┏━━
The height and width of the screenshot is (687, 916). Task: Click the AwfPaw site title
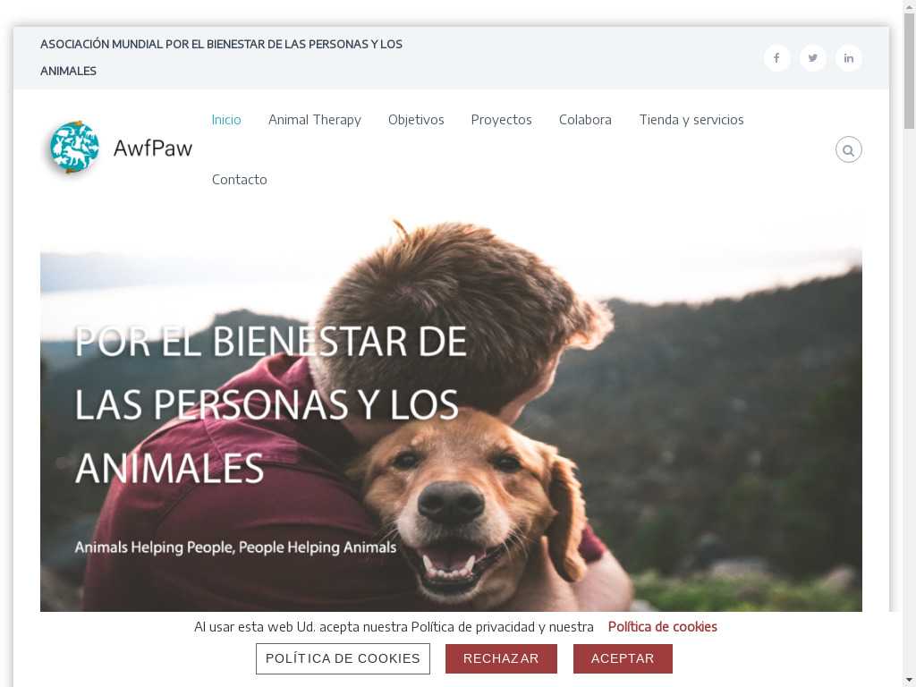(152, 148)
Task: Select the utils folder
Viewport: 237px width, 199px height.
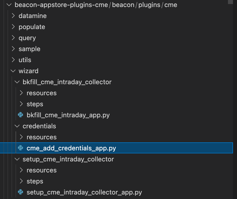Action: tap(25, 60)
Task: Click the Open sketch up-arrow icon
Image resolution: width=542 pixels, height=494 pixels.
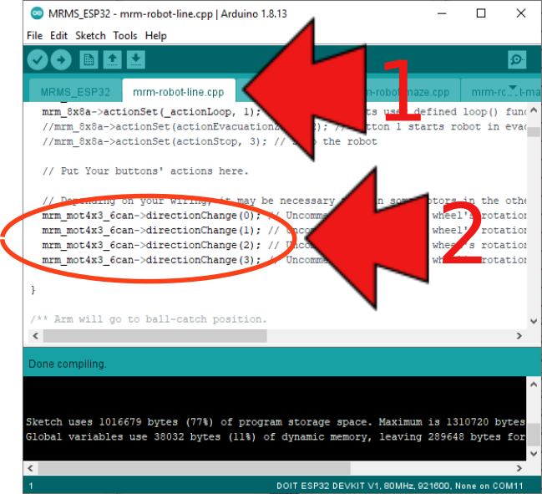Action: pos(112,59)
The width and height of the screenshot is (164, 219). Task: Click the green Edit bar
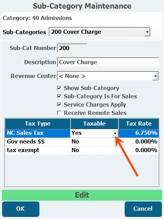pos(82,195)
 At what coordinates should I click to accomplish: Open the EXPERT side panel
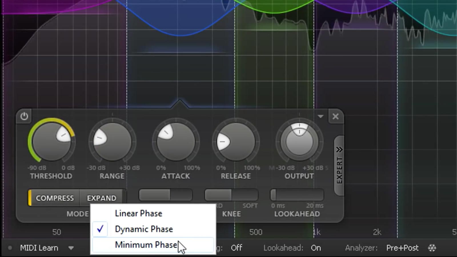[x=339, y=164]
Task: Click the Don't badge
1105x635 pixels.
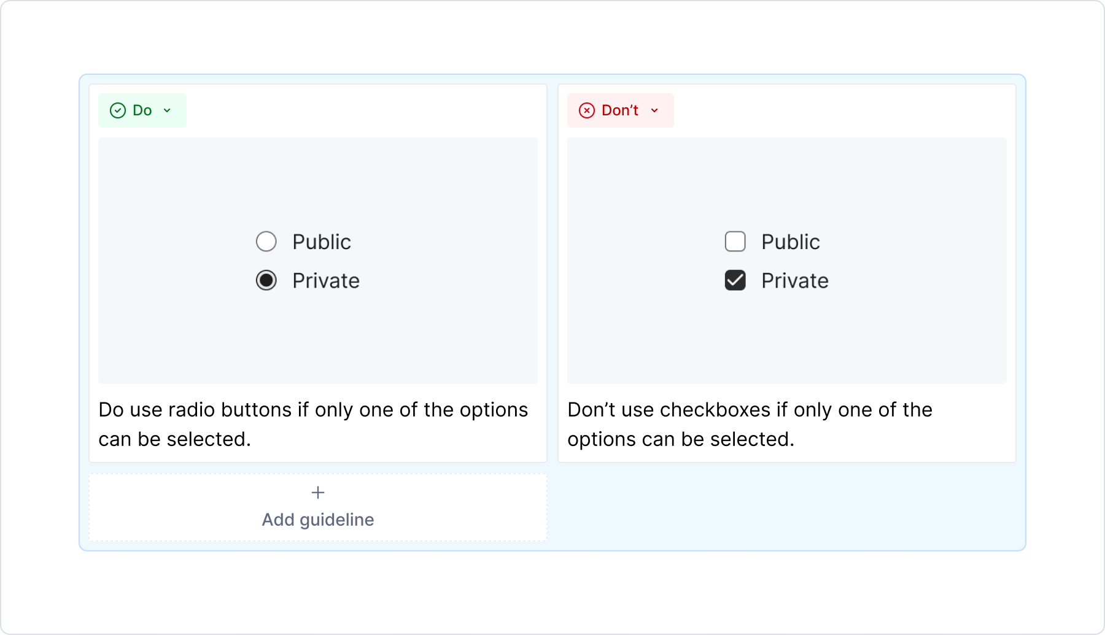Action: 620,110
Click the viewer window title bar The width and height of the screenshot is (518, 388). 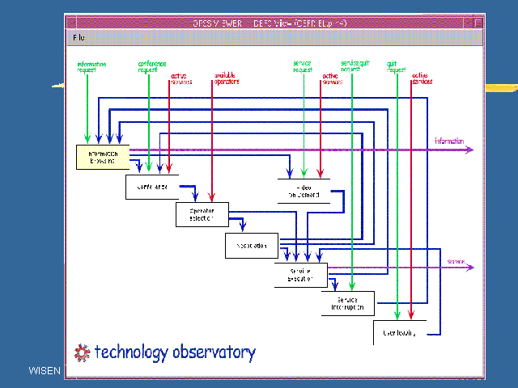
┗━━
Exercise requirements.
Please rewrite every line of the material above, requests included, and rescale each coordinate in the answers by multiplying it by 2.15 and rounding to the nearest whole number, with halves rounded up. Leave the numbers in the requests unchanged, and leave the pictures out of your answer.

The answer.
The height and width of the screenshot is (687, 916). Task: Click the AwfPaw site title
(327, 318)
Task: Select the utils folder
Viewport: 237px width, 199px height.
Action: tap(54, 129)
Task: Click the Open sketch up-arrow icon
Image resolution: width=542 pixels, height=494 pixels.
Action: pos(241,127)
The width and height of the screenshot is (164, 219). Task: Click the green Edit bar
pos(176,419)
 At what coordinates should I click to accomplish: Open the EXPERT side panel
[x=729, y=353]
Task: Click the Don't badge
1105x635 pixels.
Action: 1333,237
Click the viewer window title bar The width and height of the screenshot is (518, 388). 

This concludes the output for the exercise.